→ Text excerpt:
▽

United Russia member Irina Yarovaya, who co-authored the NGO bill

Despite a barrage of criticism, senior United Russia officials are adamant that a bill labeling nongovernmental organizations that receive funding from abroad as "foreign agents" will be passed by the State Duma on Friday.

Irina Yarovaya, who chairs the lower house of parliament's security committee and heads the pro-Kremlin party's conservative wing, told reporters Thursday that the bill was fully in line with international democratic standards.

"Russia is a young democracy — we learn from various countries' experience. The law aims to protect the interests of civil society," she said at a RIA-Novosti roundtable.

The bill obliges NGOs that engage in political activity and receive foreign funding to register as "foreign agents" and display this label in all their publications. It also criminalizes violations of already stringent requirements for registering NGOs.

Critics say the bill is designed to punish pro-democracy groups by branding them traitors, as President Vladimir Putin has implied he thinks they are. During mass anti-government protests last year, Putin openly accused the U.S. State Department of financing NGOs that were allegedly plotting regime change.

Late Wednesday, the State Department criticized the bill as a threat to fundamental freedoms and human rights.

"The United States is deeply concerned by the Russian Duma's consideration of legislation that would potentially limit the activities of Russian nongovernmental organizations receiving foreign financing," State Department spokesman Patrick Ventrell said, according to a transcript posted online.

Yarovaya insisted that the bill was an "instrument of openness" that threatens no one.

"Russians must be able to understand who in [the country] does political work paid with foreign money. That's a standard of international democracy," she said.

But after last week's first reading of the bill, ruling party United Russia introduced a host of changes that will be debated in Friday's second and third readings, Duma Speaker Sergei Naryshkin told Interfax on Thursday. All 236 members of the party's Duma faction have signed their names to the bill as authors.

△

→ Records provided:
▽

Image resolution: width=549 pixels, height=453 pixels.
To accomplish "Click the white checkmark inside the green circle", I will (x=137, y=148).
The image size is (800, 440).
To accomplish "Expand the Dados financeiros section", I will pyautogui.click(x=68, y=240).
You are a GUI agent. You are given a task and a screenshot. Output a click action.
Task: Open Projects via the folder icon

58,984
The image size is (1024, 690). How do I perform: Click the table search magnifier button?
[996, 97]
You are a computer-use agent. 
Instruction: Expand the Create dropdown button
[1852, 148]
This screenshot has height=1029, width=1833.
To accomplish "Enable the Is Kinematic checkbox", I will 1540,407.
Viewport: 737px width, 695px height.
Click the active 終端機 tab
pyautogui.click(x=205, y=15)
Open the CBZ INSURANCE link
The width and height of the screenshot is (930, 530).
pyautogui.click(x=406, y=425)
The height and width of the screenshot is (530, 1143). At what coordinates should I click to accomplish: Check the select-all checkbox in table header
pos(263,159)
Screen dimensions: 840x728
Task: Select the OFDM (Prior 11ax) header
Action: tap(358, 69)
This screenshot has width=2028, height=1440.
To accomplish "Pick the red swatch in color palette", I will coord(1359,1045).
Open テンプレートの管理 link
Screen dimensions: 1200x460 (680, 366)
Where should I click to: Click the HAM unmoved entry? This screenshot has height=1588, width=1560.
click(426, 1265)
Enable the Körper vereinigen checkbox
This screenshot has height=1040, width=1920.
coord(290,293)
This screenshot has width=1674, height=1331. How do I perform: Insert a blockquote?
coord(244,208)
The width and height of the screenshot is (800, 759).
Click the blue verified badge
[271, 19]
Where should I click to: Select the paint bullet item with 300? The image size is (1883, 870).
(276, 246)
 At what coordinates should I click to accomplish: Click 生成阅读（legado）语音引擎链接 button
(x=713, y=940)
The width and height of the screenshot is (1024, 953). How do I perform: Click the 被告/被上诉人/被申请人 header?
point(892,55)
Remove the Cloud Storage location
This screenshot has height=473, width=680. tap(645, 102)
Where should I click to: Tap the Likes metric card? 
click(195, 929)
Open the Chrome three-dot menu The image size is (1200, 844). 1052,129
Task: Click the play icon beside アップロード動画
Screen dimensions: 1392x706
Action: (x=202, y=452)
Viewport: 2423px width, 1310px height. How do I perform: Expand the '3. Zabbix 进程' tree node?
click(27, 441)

△

→ Exercise instructions:
Copy out the article about the Russian "foreign agents" bill for NGOs, word for word from beginning to end.

→ Answer for this exercise:
United Russia member Irina Yarovaya, who co-authored the NGO bill

Despite a barrage of criticism, senior United Russia officials are adamant that a bill labeling nongovernmental organizations that receive funding from abroad as "foreign agents" will be passed by the State Duma on Friday.

Irina Yarovaya, who chairs the lower house of parliament's security committee and heads the pro-Kremlin party's conservative wing, told reporters Thursday that the bill was fully in line with international democratic standards.

"Russia is a young democracy — we learn from various countries' experience. The law aims to protect the interests of civil society," she said at a RIA-Novosti roundtable.

The bill obliges NGOs that engage in political activity and receive foreign funding to register as "foreign agents" and display this label in all their publications. It also criminalizes violations of already stringent requirements for registering NGOs.

Critics say the bill is designed to punish pro-democracy groups by branding them traitors, as President Vladimir Putin has implied he thinks they are. During mass anti-government protests last year, Putin openly accused the U.S. State Department of financing NGOs that were allegedly plotting regime change.

Late Wednesday, the State Department criticized the bill as a threat to fundamental freedoms and human rights.

"The United States is deeply concerned by the Russian Duma's consideration of legislation that would potentially limit the activities of Russian nongovernmental organizations receiving foreign financing," State Department spokesman Patrick Ventrell said, according to a transcript posted online.

Yarovaya insisted that the bill was an "instrument of openness" that threatens no one.

"Russians must be able to understand who in [the country] does political work paid with foreign money. That's a standard of international democracy," she said.

But after last week's first reading of the bill, ruling party United Russia introduced a host of changes that will be debated in Friday's second and third readings, Duma Speaker Sergei Naryshkin told Interfax on Thursday. All 236 members of the party's Duma faction have signed their names to the bill as authors.